### Task objective
Can you copy out the lines below word for word, from the line containing "This screenshot has height=323, width=516." through the line containing "tap(130, 217)", leaving out the pictures?

### Source data
....
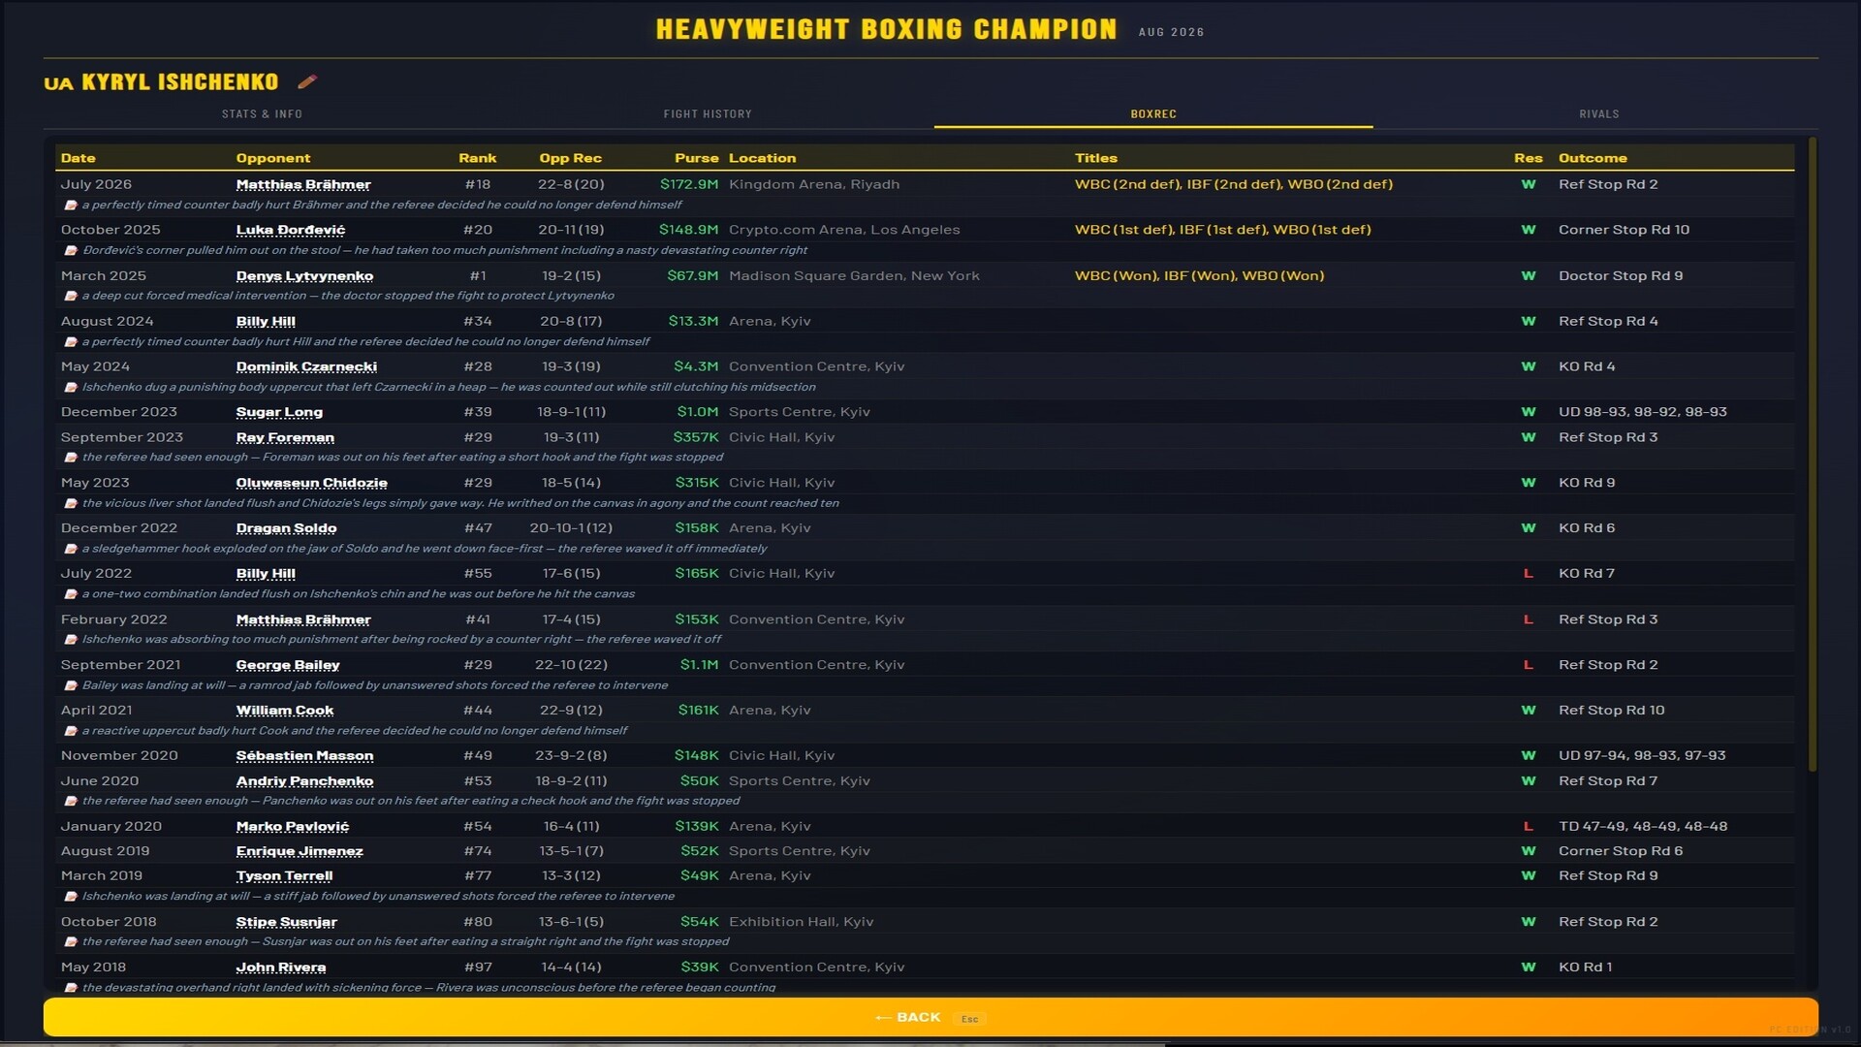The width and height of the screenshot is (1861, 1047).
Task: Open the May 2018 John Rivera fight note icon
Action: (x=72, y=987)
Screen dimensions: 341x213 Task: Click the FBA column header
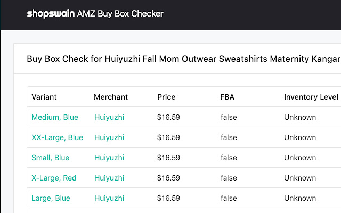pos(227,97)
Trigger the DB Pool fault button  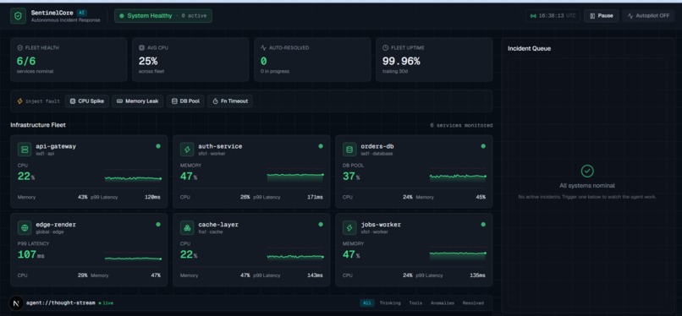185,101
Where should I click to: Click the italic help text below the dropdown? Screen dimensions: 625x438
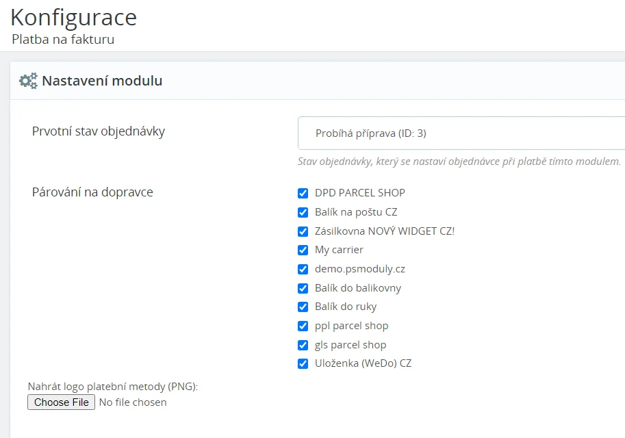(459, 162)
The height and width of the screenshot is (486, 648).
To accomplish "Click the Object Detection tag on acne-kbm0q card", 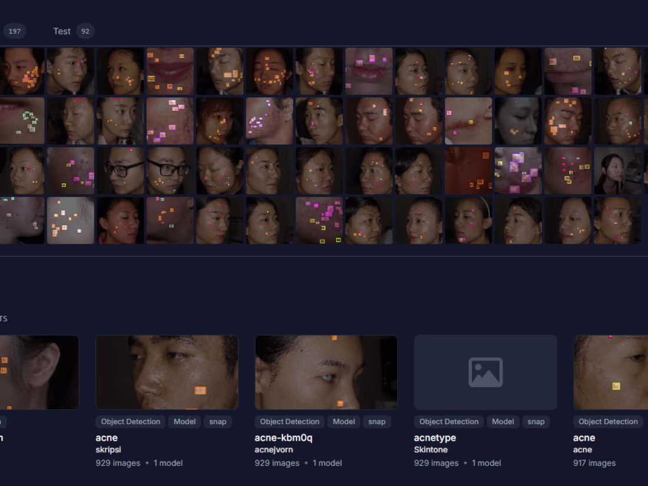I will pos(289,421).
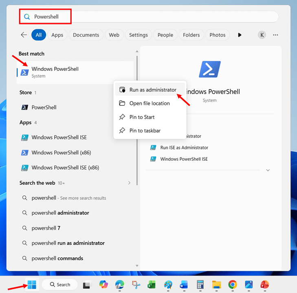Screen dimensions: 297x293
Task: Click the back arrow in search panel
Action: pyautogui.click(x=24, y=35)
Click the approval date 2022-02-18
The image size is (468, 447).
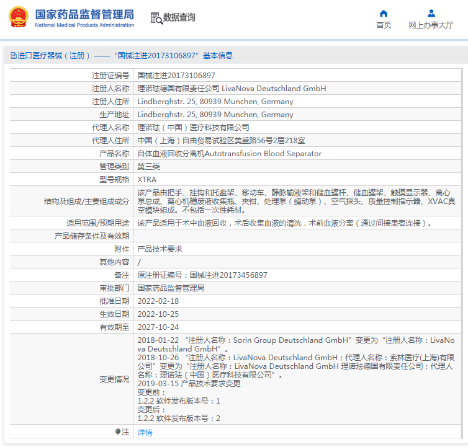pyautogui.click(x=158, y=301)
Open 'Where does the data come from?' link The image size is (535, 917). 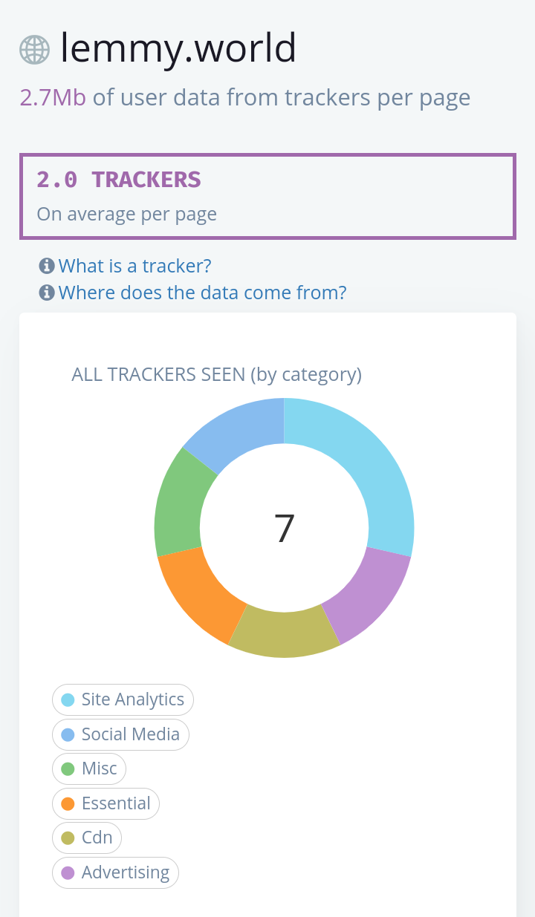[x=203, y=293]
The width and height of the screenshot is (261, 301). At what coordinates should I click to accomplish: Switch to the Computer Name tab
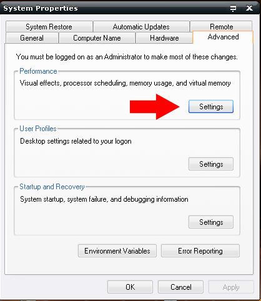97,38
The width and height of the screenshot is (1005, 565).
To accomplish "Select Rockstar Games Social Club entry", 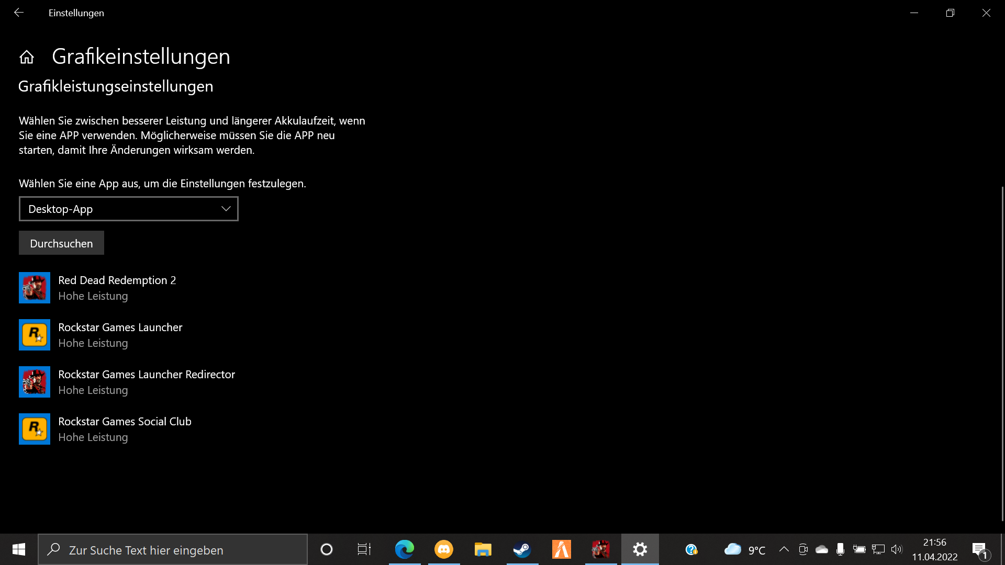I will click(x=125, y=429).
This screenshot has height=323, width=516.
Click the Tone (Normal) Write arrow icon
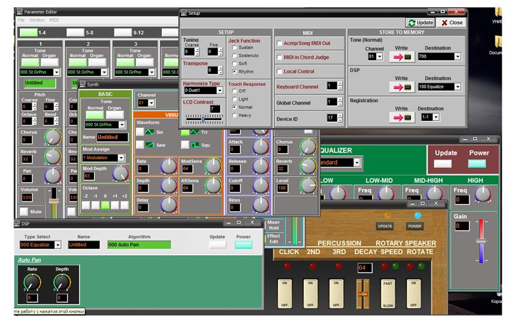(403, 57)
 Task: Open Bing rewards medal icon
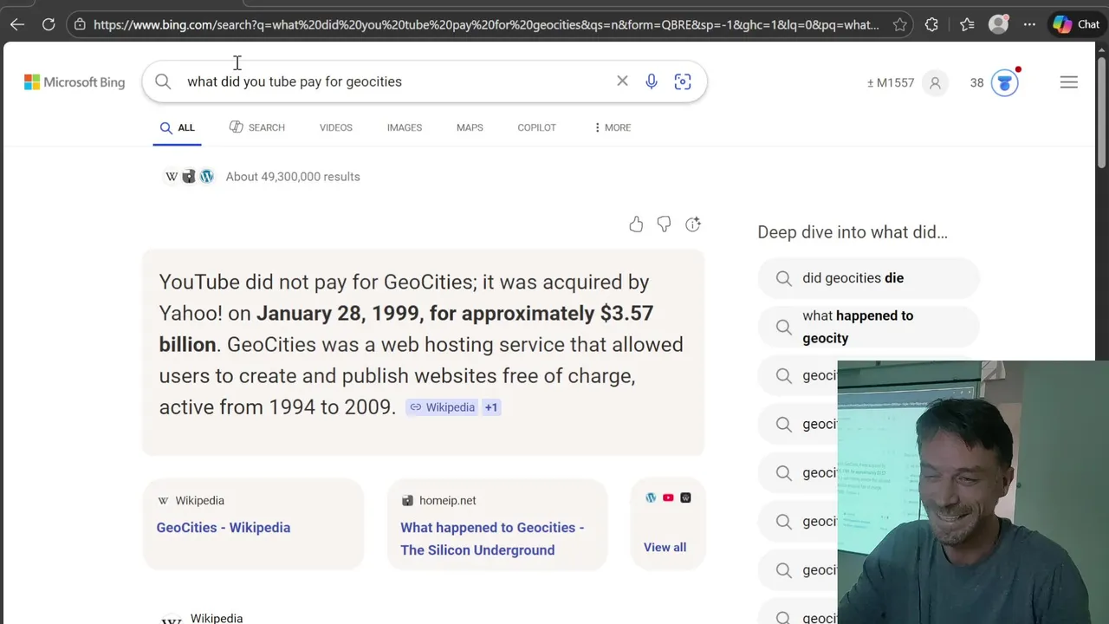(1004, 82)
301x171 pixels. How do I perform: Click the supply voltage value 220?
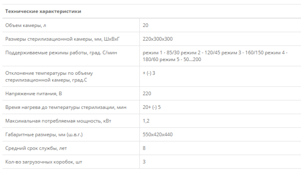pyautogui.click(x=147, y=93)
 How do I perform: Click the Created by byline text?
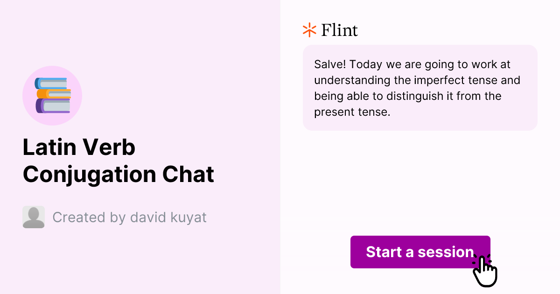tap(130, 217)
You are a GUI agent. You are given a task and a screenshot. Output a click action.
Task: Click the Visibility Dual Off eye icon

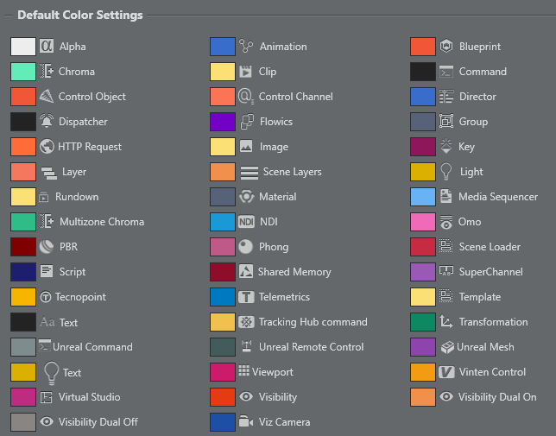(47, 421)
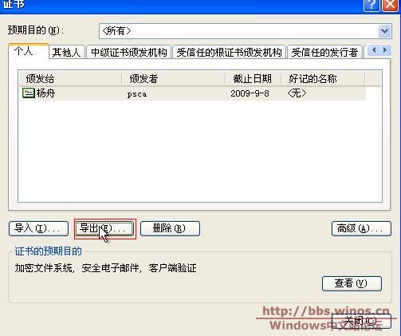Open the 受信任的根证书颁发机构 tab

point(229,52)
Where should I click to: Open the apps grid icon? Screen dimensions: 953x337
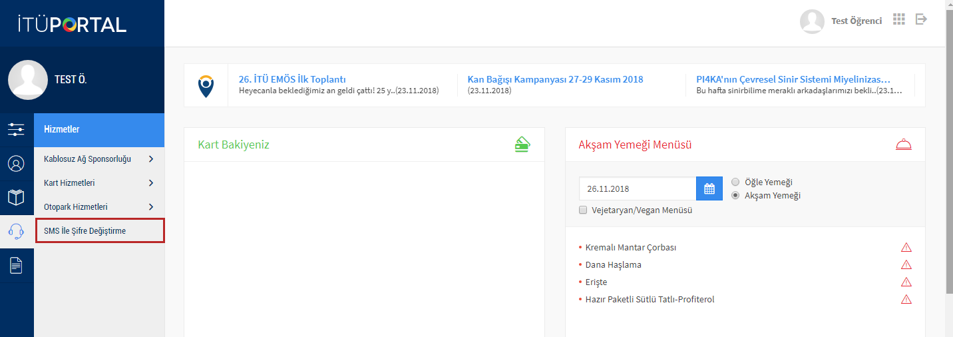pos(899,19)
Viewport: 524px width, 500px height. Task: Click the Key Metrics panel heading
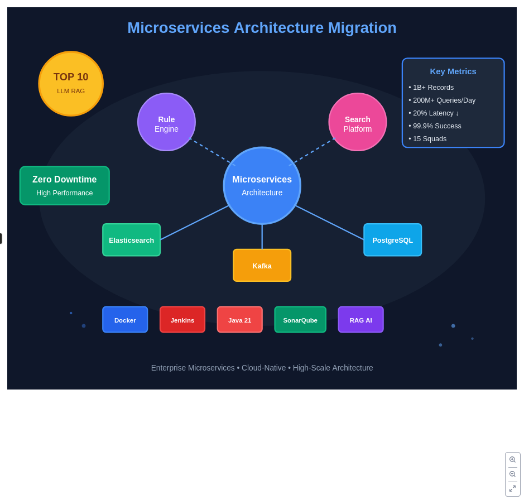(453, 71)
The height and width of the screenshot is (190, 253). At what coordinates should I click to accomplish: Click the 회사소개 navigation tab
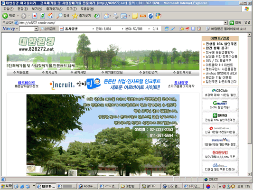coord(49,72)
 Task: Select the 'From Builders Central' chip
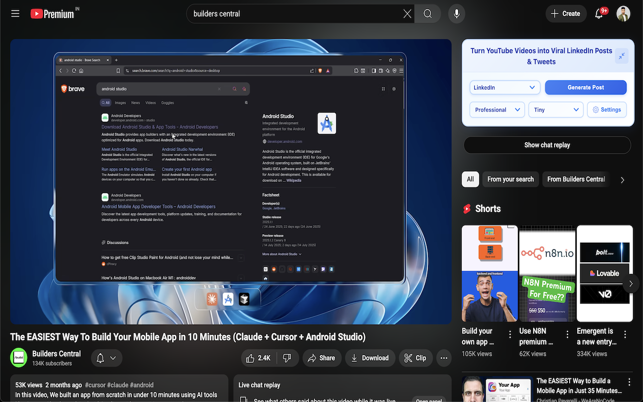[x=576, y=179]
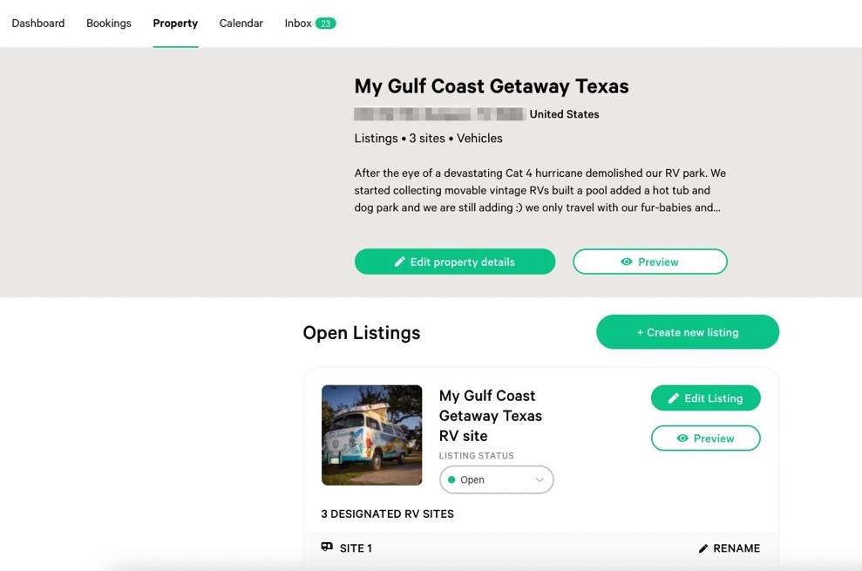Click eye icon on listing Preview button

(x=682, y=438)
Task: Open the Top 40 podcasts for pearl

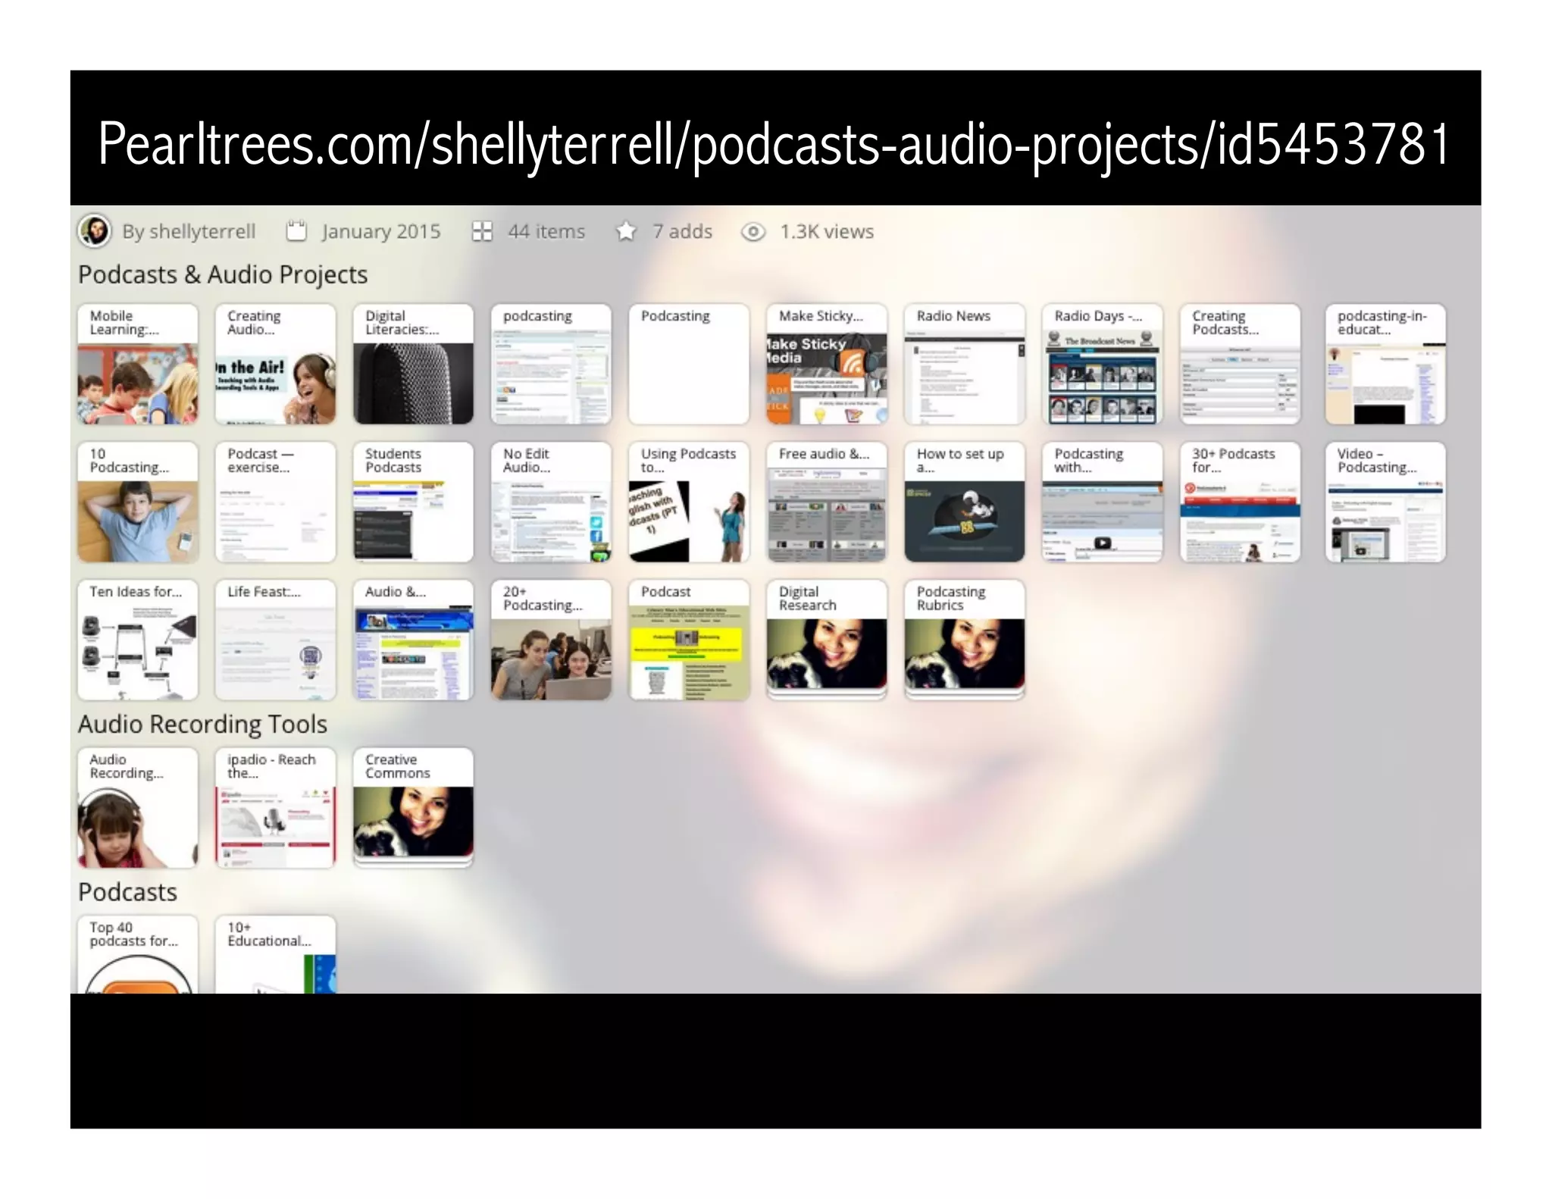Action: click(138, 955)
....
### Worked answer
This screenshot has height=323, width=516.
Click the Tone (Normal) Write arrow icon
(403, 57)
 Task: Open Bing rewards medal icon
(1004, 82)
301x171 pixels. How do I perform: Click the supply voltage value 220?
pyautogui.click(x=147, y=93)
 How do I perform: Click the Created by byline text?
tap(130, 217)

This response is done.